## [EXERCISE DETAILS]
Leave out the pictures and retype all the entries below exactly.

........

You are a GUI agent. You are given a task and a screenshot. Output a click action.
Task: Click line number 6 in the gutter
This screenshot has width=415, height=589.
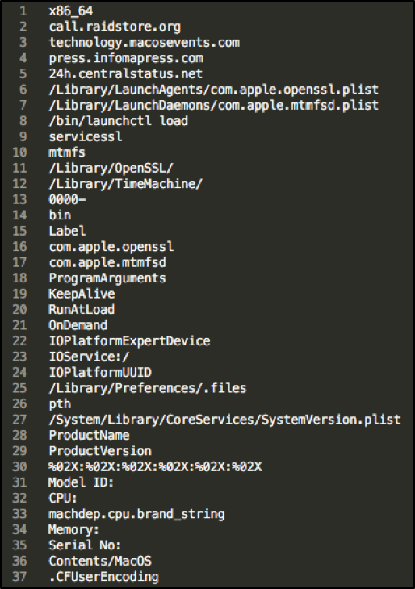[23, 90]
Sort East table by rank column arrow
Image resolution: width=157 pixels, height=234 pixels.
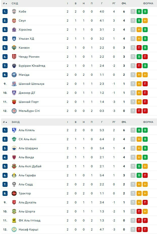(x=6, y=4)
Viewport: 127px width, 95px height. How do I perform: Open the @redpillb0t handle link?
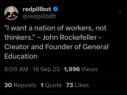[39, 16]
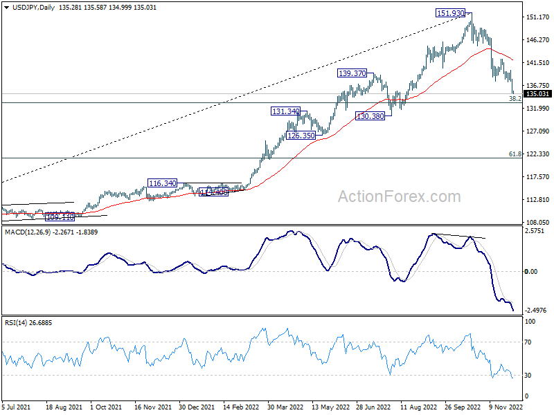Select the 30 Mar 2022 date marker
554x415 pixels.
coord(285,407)
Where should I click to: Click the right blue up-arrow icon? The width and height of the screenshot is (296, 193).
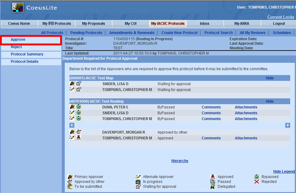[x=287, y=125]
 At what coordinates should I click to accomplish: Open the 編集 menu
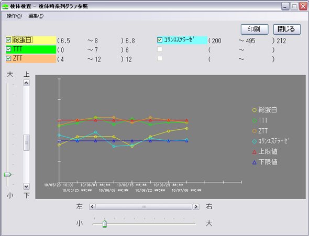pos(36,16)
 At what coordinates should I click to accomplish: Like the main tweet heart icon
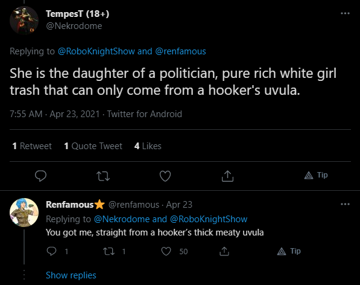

........

## [RESULT BELOW]
You are a GUI agent. You are given a task and a screenshot. Output a click action.
Task: Click line number 6 in the gutter
This screenshot has width=415, height=589.
[23, 90]
Sort East table by rank column arrow
Image resolution: width=157 pixels, height=234 pixels.
(x=6, y=4)
Viewport: 127px width, 95px height. How do I perform: Open the @redpillb0t handle link?
[39, 16]
Select the 30 Mar 2022 date marker
554x415 pixels.
coord(285,407)
Where should I click to: Click the right blue up-arrow icon? The width and height of the screenshot is (296, 193).
[x=287, y=125]
 At what coordinates should I click to accomplish: Open the 編集 menu
pos(36,16)
 At what coordinates should I click to accomplish: Like the main tweet heart icon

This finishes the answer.